— EXERCISE AIM —
Please extract the lines below exactly as they appear, starting with the line containing "Cast the fireball ability icon" and going on through the last line. Leave the pictures out of your answer.

— SUPPLIED INFORMATION —
- - -
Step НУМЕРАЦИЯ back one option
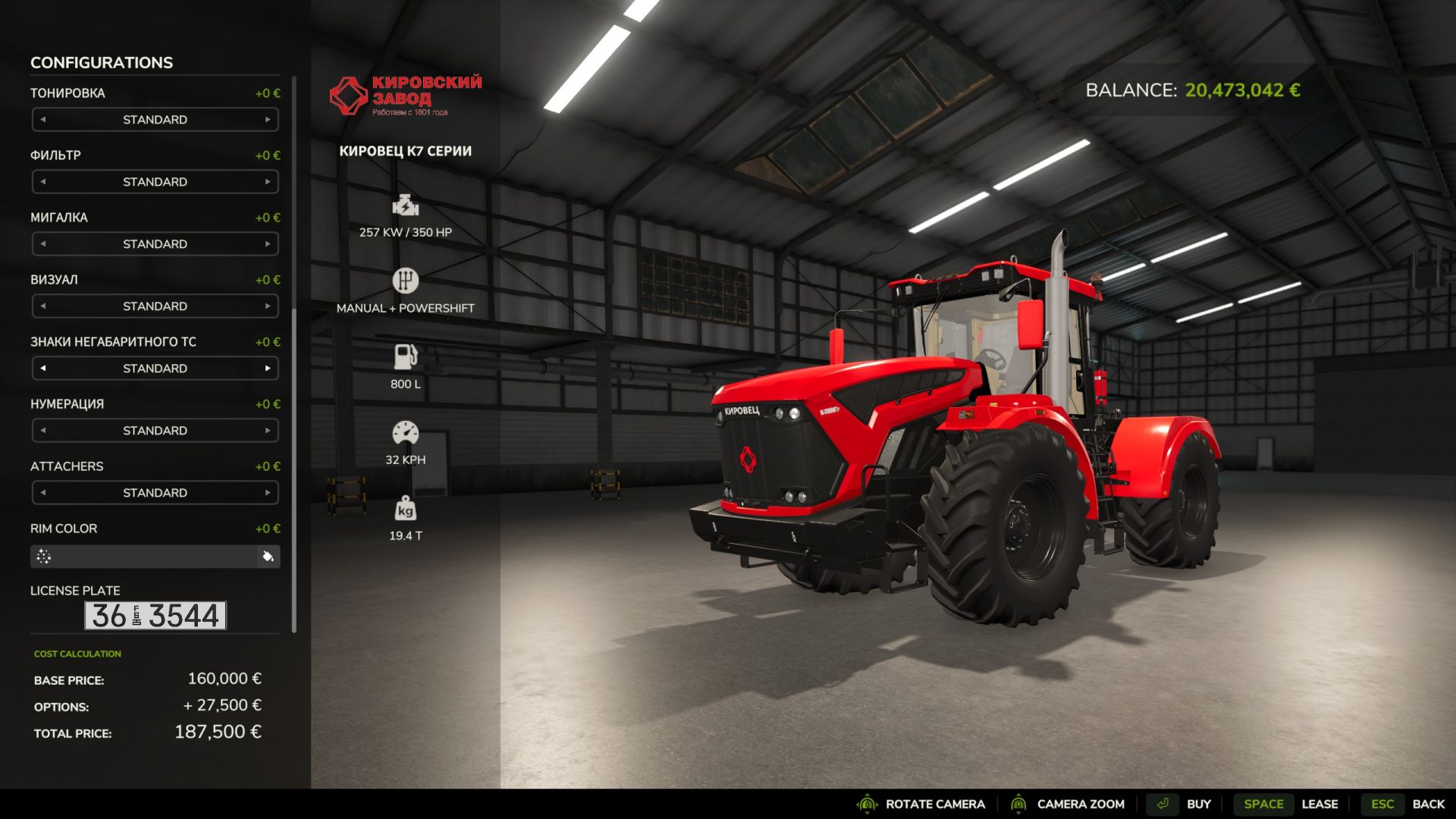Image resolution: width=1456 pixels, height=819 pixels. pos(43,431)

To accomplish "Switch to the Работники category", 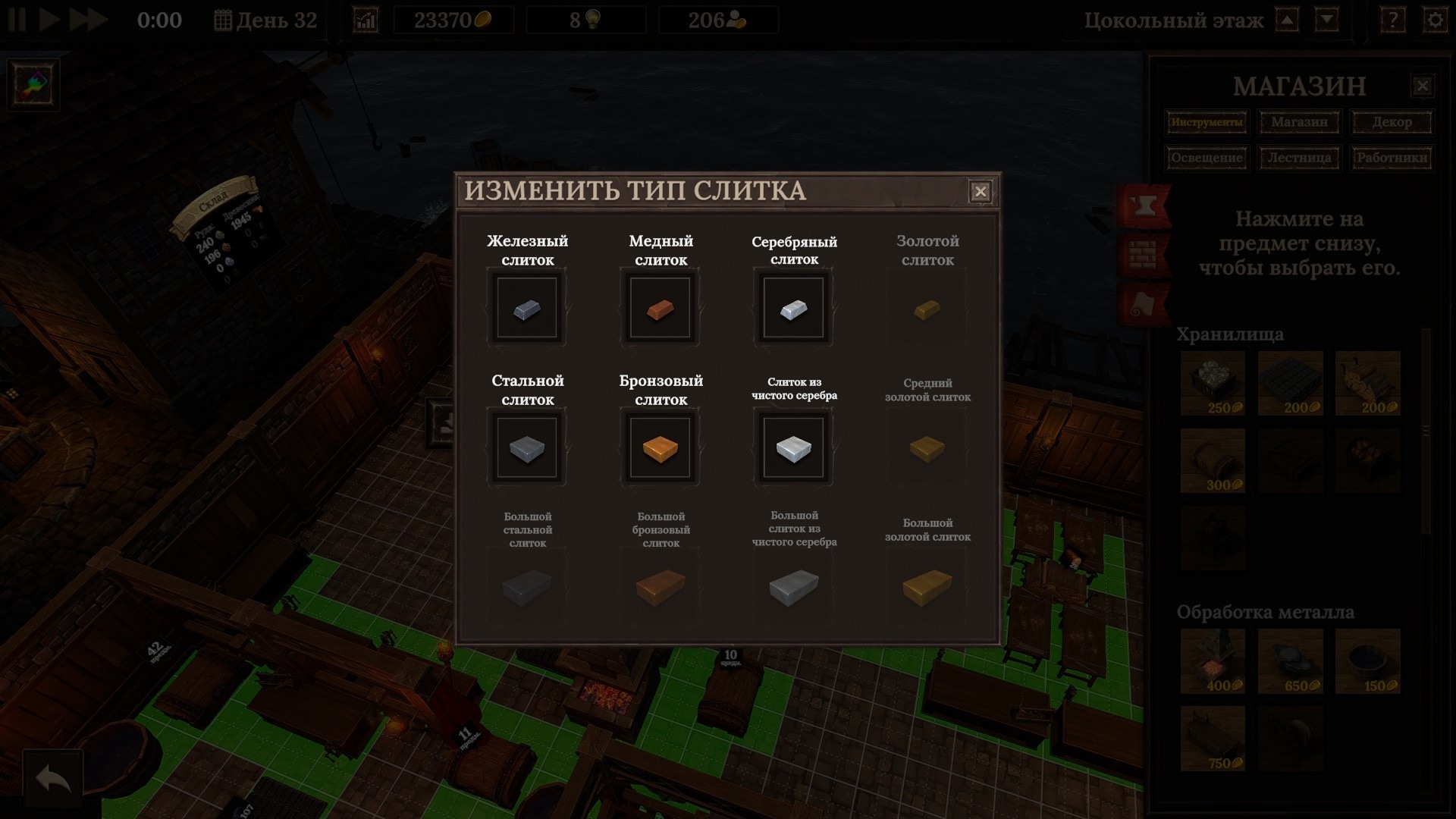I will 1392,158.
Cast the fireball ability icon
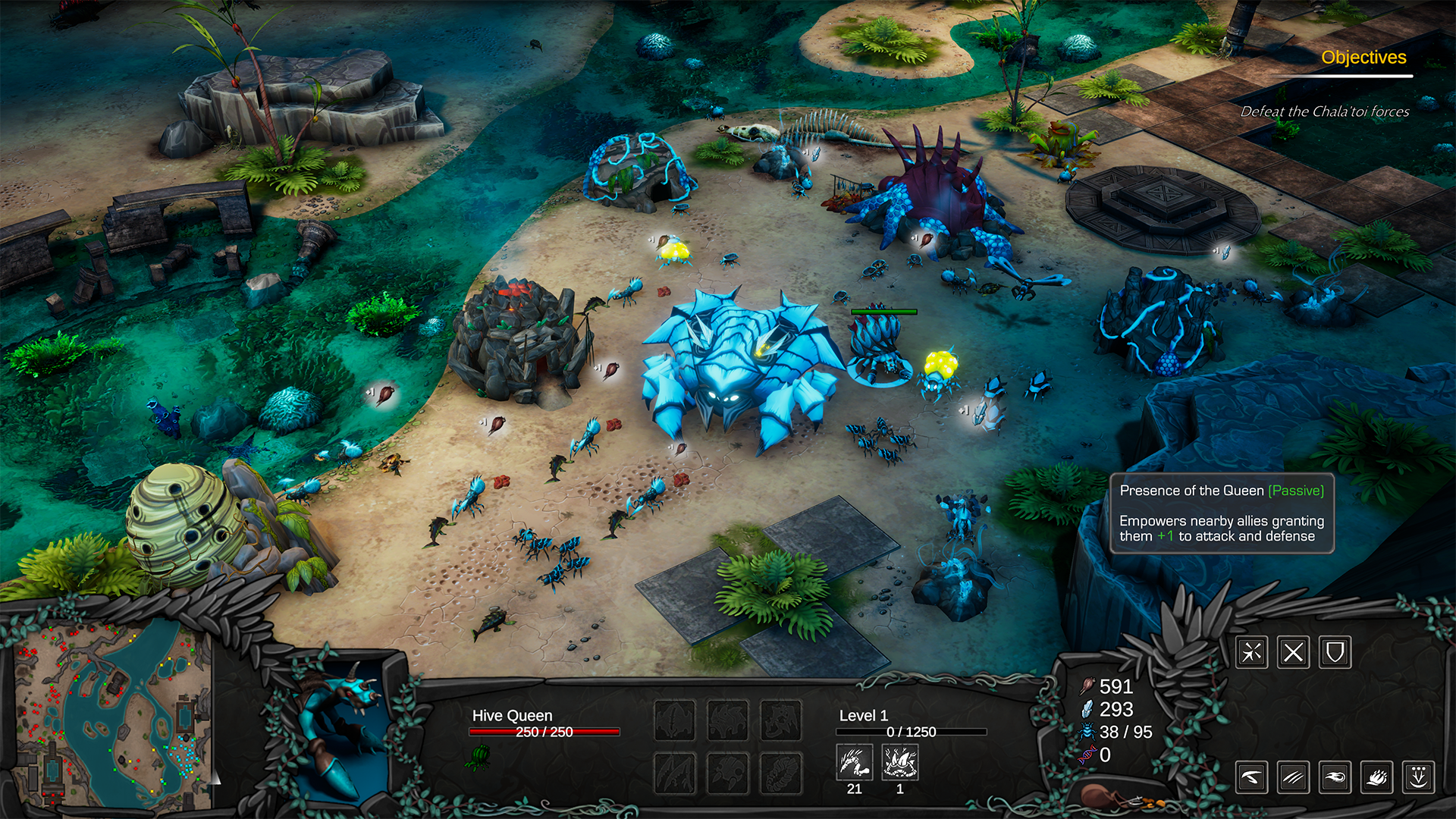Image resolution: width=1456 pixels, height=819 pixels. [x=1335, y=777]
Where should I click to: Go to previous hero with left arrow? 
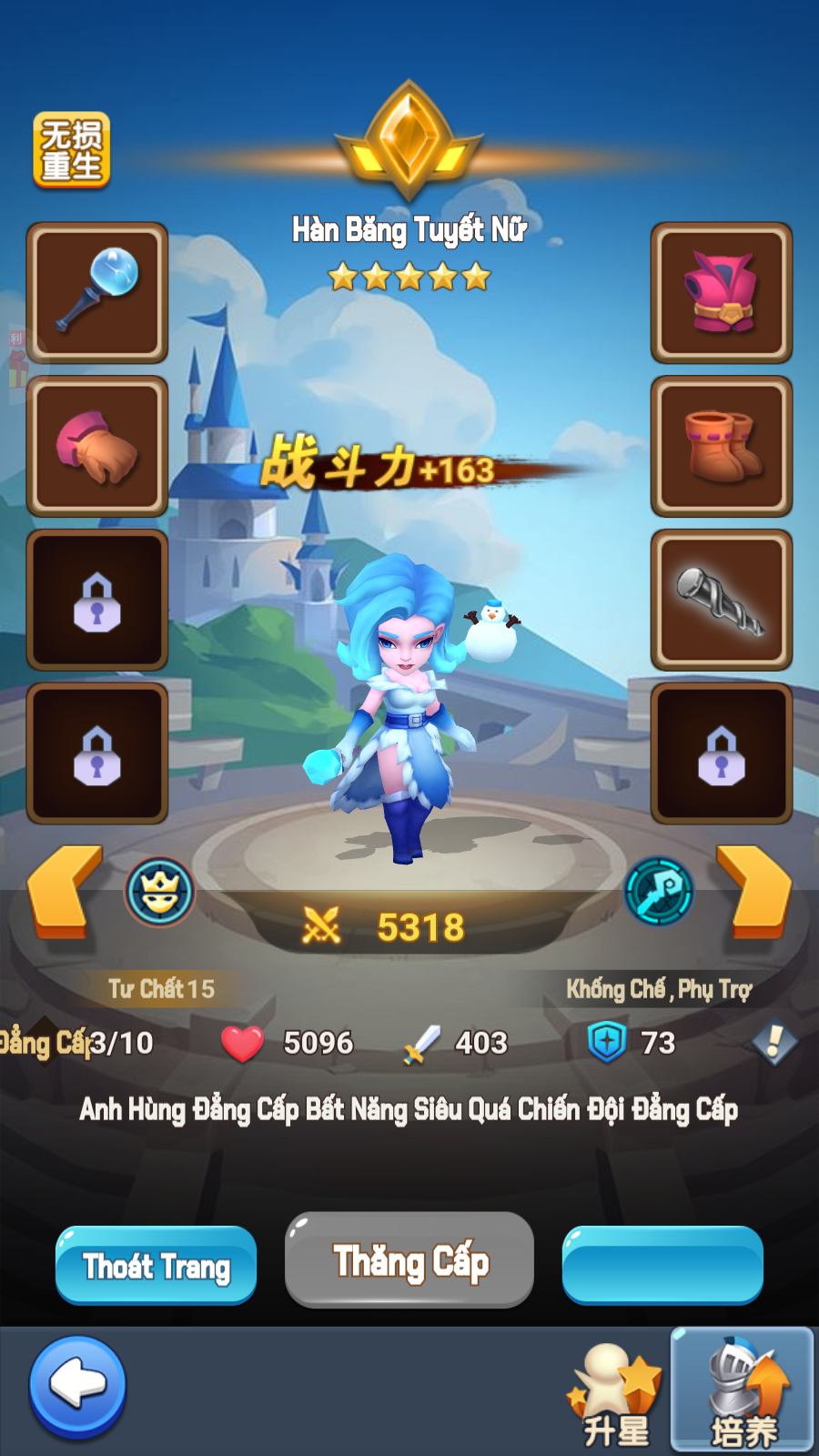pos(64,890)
- - -
— RESPONSE TO THE EXERCISE —
Cast the fireball ability icon
Image resolution: width=1456 pixels, height=819 pixels. [x=1335, y=777]
Where should I click to: Go to previous hero with left arrow? 
pos(64,890)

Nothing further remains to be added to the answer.